* Objective:
Copy all of the material below line for line, without changing a single character.
══ Source material ══
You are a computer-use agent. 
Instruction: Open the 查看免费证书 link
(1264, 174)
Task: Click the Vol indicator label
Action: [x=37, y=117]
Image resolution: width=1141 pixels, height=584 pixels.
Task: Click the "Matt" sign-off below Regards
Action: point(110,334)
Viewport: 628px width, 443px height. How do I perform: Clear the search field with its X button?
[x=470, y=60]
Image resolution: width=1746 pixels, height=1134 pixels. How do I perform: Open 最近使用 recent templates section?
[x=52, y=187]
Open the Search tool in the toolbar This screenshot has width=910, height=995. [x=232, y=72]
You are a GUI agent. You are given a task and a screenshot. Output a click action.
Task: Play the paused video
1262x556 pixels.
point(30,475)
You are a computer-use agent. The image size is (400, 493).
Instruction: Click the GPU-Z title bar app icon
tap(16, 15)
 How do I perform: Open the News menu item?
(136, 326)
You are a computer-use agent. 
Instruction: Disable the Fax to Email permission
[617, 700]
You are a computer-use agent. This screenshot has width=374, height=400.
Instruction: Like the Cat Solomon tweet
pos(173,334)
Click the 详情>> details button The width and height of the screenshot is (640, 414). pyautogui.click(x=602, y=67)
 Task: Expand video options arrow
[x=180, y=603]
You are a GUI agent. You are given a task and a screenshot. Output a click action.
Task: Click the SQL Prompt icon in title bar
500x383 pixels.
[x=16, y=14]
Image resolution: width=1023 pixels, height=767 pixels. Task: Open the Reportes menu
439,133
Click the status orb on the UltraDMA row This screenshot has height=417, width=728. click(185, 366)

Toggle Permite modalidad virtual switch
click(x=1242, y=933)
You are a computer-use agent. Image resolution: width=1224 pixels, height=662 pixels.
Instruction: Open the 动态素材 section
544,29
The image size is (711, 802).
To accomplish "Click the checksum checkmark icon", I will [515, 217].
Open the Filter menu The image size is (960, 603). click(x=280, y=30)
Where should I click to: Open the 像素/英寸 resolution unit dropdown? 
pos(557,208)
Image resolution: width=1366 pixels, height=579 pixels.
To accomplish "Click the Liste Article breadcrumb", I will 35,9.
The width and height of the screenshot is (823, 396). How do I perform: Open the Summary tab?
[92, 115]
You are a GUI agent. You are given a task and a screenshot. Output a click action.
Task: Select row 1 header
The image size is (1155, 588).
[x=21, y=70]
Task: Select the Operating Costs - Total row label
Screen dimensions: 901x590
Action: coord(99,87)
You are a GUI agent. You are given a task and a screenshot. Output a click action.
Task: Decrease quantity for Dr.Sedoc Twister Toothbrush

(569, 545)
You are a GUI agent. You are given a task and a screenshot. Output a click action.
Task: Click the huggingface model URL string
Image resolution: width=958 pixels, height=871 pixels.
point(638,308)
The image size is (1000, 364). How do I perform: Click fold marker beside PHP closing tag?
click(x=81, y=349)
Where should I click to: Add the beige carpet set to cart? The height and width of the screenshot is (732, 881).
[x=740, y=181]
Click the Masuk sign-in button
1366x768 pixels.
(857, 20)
═══
* Complete response:
You are a computer-use agent. 
Instruction: Open the 查看免费证书 link
(1264, 174)
Task: Click the Vol indicator label
Action: [x=37, y=117]
Image resolution: width=1141 pixels, height=584 pixels.
Task: Click the "Matt" sign-off below Regards
Action: point(110,334)
Viewport: 628px width, 443px height. How do I perform: Clear the search field with its X button?
[x=470, y=60]
Image resolution: width=1746 pixels, height=1134 pixels. How do I perform: Open 最近使用 recent templates section?
[x=52, y=187]
Open the Search tool in the toolbar This screenshot has width=910, height=995. [x=232, y=72]
You are a GUI agent. You are given a task and a screenshot. Output a click action.
Task: Play the paused video
1262x556 pixels.
point(30,475)
You are a computer-use agent. The image size is (400, 493).
Instruction: Click the GPU-Z title bar app icon
tap(16, 15)
 How do I perform: Open the News menu item?
(136, 326)
You are a computer-use agent. 
Instruction: Disable the Fax to Email permission
[617, 700]
You are a computer-use agent. This screenshot has width=374, height=400.
Instruction: Like the Cat Solomon tweet
pos(173,334)
Click the 详情>> details button The width and height of the screenshot is (640, 414). pyautogui.click(x=602, y=67)
 Task: Expand video options arrow
[x=180, y=603]
You are a GUI agent. You are given a task and a screenshot. Output a click action.
Task: Click the SQL Prompt icon in title bar
500x383 pixels.
[x=16, y=14]
Image resolution: width=1023 pixels, height=767 pixels. Task: Open the Reportes menu
439,133
Click the status orb on the UltraDMA row This screenshot has height=417, width=728. click(185, 366)

Toggle Permite modalidad virtual switch
click(x=1242, y=933)
You are a computer-use agent. Image resolution: width=1224 pixels, height=662 pixels.
Instruction: Open the 动态素材 section
544,29
The image size is (711, 802).
To accomplish "Click the checksum checkmark icon", I will [515, 217].
Open the Filter menu The image size is (960, 603). click(x=280, y=30)
Where should I click to: Open the 像素/英寸 resolution unit dropdown? 
pos(557,208)
Image resolution: width=1366 pixels, height=579 pixels.
To accomplish "Click the Liste Article breadcrumb", I will 35,9.
The width and height of the screenshot is (823, 396). How do I perform: Open the Summary tab?
[92, 115]
You are a GUI agent. You are given a task and a screenshot. Output a click action.
Task: Select row 1 header
The image size is (1155, 588).
[x=21, y=70]
Task: Select the Operating Costs - Total row label
Screen dimensions: 901x590
Action: coord(99,87)
You are a GUI agent. You are given a task and a screenshot. Output a click action.
Task: Decrease quantity for Dr.Sedoc Twister Toothbrush

(569, 545)
You are a GUI agent. You are given a task and a screenshot. Output a click action.
Task: Click the huggingface model URL string
Image resolution: width=958 pixels, height=871 pixels.
point(638,308)
The image size is (1000, 364). How do I perform: Click fold marker beside PHP closing tag?
click(x=81, y=349)
Where should I click to: Add the beige carpet set to cart? The height and width of the screenshot is (732, 881).
[x=740, y=181]
Click the Masuk sign-in button
1366x768 pixels.
(857, 20)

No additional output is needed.